• [Task list]:
[1] In the article below on wearables that detect conflict between couples, how often did wearables predict an upcoming conflict in the study of 19 couples?
[2] Pick up the article below on wearables that detect conflict between couples right after its last sentence, and keep writing it.

• [Supplied text]:

··········

Traditional therapy can provide couples with strategies to deal with conflict in a healthy way, but when you’re stressed or angry with your partner, it can be hard not to fall into old patterns of yelling, or shutting down, or bringing up old issues you’ve long since resolved. In your moment of conflict, your therapist isn’t there to help you. You’re on your own.

“You’re in therapy with someone for an hour a week, and that’s like 1 percent, or a tiny sliver of someone’s life,” says Timmons. “If we [psychologists] could be in the context in which the problem is occurring, in the optimal moment… we could potentially do more and be more effective.” 

 And this is where wearables come in.

“If we can detect [conflict] early — maybe like stress is starting to elevate, but you haven’t completely lost it yet — you can send [an intervention] in a moment of challenge, so there’s still a chance of changing something.” These interventions, says Timmons, could be similar to those used during traditional therapy sessions, including breathing exercises, taking a break to calm down, or doing a communication exercise with your partner.

Detecting Conflict in Couples

Early efforts to detect conflict using wearables and algorithms have been promising. In one study of 19 couples, wearables that assessed physiology, vocal characteristics, and language were able to predict an upcoming conflict about 80 percent of the time.

While some companies are building brand-new devices for emotion detection, Timmons wants to keep it simple.

“My philosophy is like meeting people in their lives with the technology that they already have and already utilize,” she says. “So, my hope is to build algorithms for phones and wearable devices that have the greatest market penetration, to build things at scale, and that are relatively inexpensive and that work seamlessly within people's lives.”

Timmons estimates that these conflict detection and mitigation apps could be commercially available in as little as five years. But there are some hurdles that must be overcome first. One problem is that not all couples are the same, so the same algorithm probably won’t work for everyone.

Shrikanth Narayanan, director of the Signal Analysis and Interpretation Lab at the University of Southern California, emphasizes the importance of personalized models. Research has shown that sorting couples into groups based on relationship satisfaction and attachment style can improve the ability of machine learning models to detect conflict signatures from physiological and vocal signals.

··········

• [Information shown]:

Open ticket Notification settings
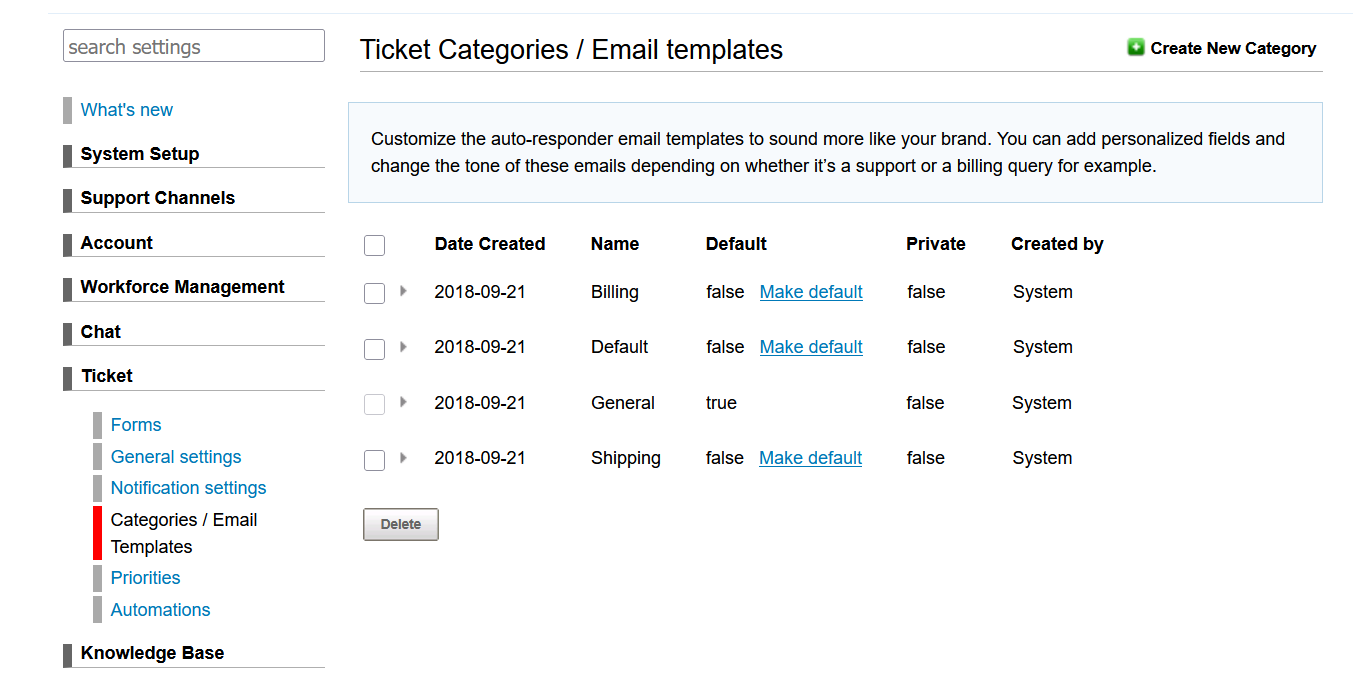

··········

• [Answers for this exercise]:
[1] About 80 percent of the time.

[2]
Context could be important for the interpretation of different signals as well. Within the same couple, for example, an elevated heart rate could have a substantially different meaning based on whether it occurs while the couple is jogging or watching a scary movie or talking about having children.

Benefits and Drawbacks

Narayanan also says these applications must be designed thoughtfully, with privacy concerns in mind and with input from the people whose data would be collected. “Always, we should be asking if the benefits outweigh the risks,” he says.

Even apps that are supposed to encourage healthy behaviors can sometimes be used in an unhealthy way. Among some people, for instance, using health tracking apps leads to undue stress or even obsessions about diet or fitness.

“Technology in and of itself isn't a good thing or a bad thing, but technology can always have a bad use and a good use. So, whenever something new comes out, there’s a way for it to be misused and then there’s a way for it to be used for benefit,” says Timmons. “I think the best thing to do is be really thoughtful as scientists, and as regulators and as communities about how we build these things so that they are beneficial to our society, but we minimize the dangers that might be involved.”

Narayanan says that this research could also one day help us answer fundamental questions about the nature of human conflict. This research, he says, could help scientists “understand aspects of, not just conflict, but what leads to it? How can you come out of it, what are the different pathways? How can we understand the diversity across people?"

As long as humanity has existed, interpersonal conflict has been a feature of our lives. But now, we might finally have the tools to fully understand it.